- Provided text
>> BEGIN

It's a characteristic of the debate that this resilient passage reappears very regularly in pro-wing arguments, whatever counterarguments are put up against it. It's only fair, then, to allow it another quick airing before moving on. Those who propose it as proof consider that it is unambiguously literal, and cannot be interpreted otherwise.

This position doesn't seem to stand up to detailed scrutiny. It isn't clear, for example, how a passage that has been subject to years of debate can realistically be described as unambiguous. Much more interesting, though, is the claim that it must be intended literally. This presumably means that Tolkien would have written 'its wings of shadow were spread...', or something of the kind, if that is what he had meant. Consider the following, though:

[3] "Gandalf came flying down the steps and fell to the ground in the midst of the Company" 
The Fellowship of the Ring II 5 The Bridge of Khazad-dûm 


This occurs just a few pages before Gandalf's encounter with the Balrog, and of course itsmeaning is obvious: Gandalf has been thrown down the steps by a force from above. This is a metaphor: nobody would claim that Gandalf literally 'flew'. The text, though, doesn't say 'Gandalf seemed to come flying', it says unequivocally that he 'came flying'. Those who insist on a literal reading of one passage, must logically insist on a literal reading of this passage too. The only consistent conclusion is that, if 'its wings were spread from wall to wall' (2) proves that Balrogs have real wings, then 'Gandalf came flying down the steps' (3) proves that Gandalf not only could fly, but chose that moment to show off his talent.

Addendum
Since this article was originally created, a reference has come to light that has very clear relevance to the discussion. The text in question appears in Malbeth's prophecy about the Paths of the Dead, in which he foresees the great darkness that Mount Doom spews across the western lands in the days before the Battle of the Pelennor.

>> END

- Given records
>> BEGIN

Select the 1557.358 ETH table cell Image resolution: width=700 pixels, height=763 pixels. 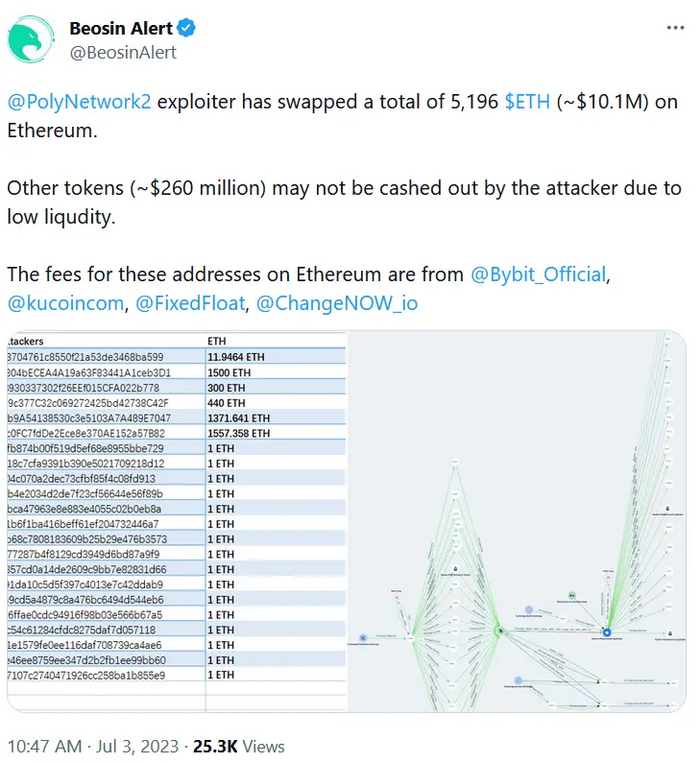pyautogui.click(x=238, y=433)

>> END
>> BEGIN

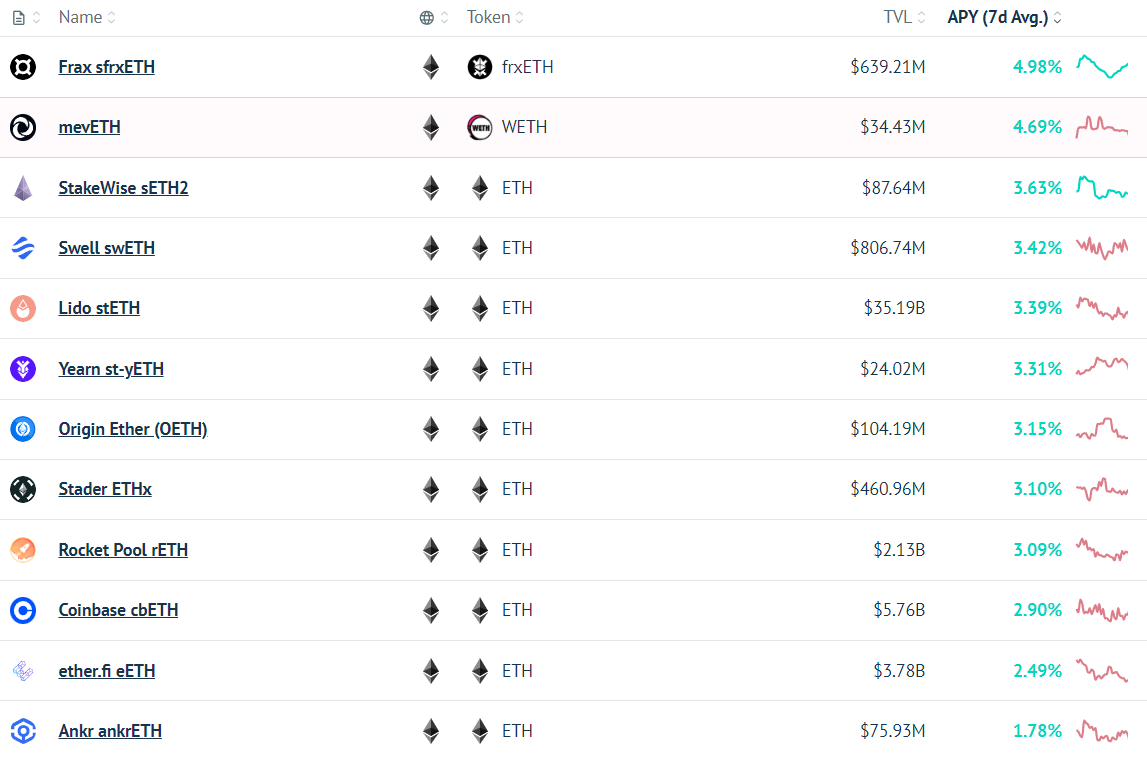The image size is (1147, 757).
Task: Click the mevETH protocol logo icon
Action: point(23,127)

>> END
>> BEGIN

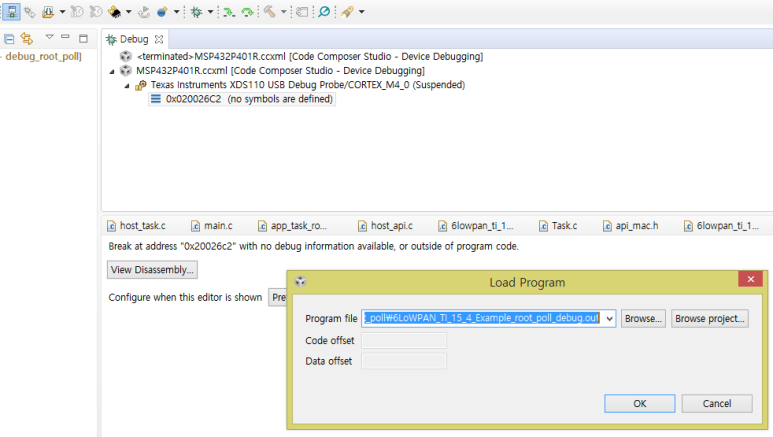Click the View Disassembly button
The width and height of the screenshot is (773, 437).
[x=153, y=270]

>> END

- Challenge 1
Edit the passage on Balrog wings from "The Fellowship of" to "off his talent.", changing "metaphor" to "figure of speech".
- Challenge 2
Pick up the article on Balrog wings from its last sentence and carry it on.

- Task response 1
The Fellowship of the Ring II 5 The Bridge of Khazad-dûm 


This occurs just a few pages before Gandalf's encounter with the Balrog, and of course itsmeaning is obvious: Gandalf has been thrown down the steps by a force from above. This is a figure of speech: nobody would claim that Gandalf literally 'flew'. The text, though, doesn't say 'Gandalf seemed to come flying', it says unequivocally that he 'came flying'. Those who insist on a literal reading of one passage, must logically insist on a literal reading of this passage too. The only consistent conclusion is that, if 'its wings were spread from wall to wall' (2) proves that Balrogs have real wings, then 'Gandalf came flying down the steps' (3) proves that Gandalf not only could fly, but chose that moment to show off his talent.

- Task response 2
"Over the land there lies a long shadow,
westward reaching wings of darkness." 
The Return of the King V 2 The Passing of the Grey Company 

Of course, there's no question of this being intended literally (if it were, we would have to imagine Mount Doom with gigantic wings hundreds of miles long!) We can see, then, that not only was Tolkien happy to use 'wings' in metaphorical way, but also that he expressly associated that metaphor with the idea of shadow. This establishes beyond doubt that the idea of 'wings of shadow' need not be taken literally.

Thanks are due to sharp-eyed reader Darren Brewer for pointing out this reference.



Argument Two: ‘With Winged Speed’

Given the depth of debate on the issue, it may come as a surprise that 'Its wings were spread...' (2) is the only definite canonical evidence for Balrog wings. There is, though, a passage in The History of Middle-earth that is often produced as supporting evidence. Here it is:

[4] "Swiftly they arose, and they passed with winged speed over Hithlum, and they came to Lammoth as a tempest of fire." 
The History of Middle-earth Volume X (Morgoth's Ring), The Later Quenta Silmarillion: Of the Rape of the Silmarils 


'They' are the Balrogs who rushed to save Melkor from Ungoliant immediately after his return to Middle-earth. This text does not appear in the published Silmarillion: it belongs to an unpublished variant, often claimed to have canonical priority over the published edition. To avoid interminable debate about canon and priority, we'll assume it does have priority for the purposes of this argument.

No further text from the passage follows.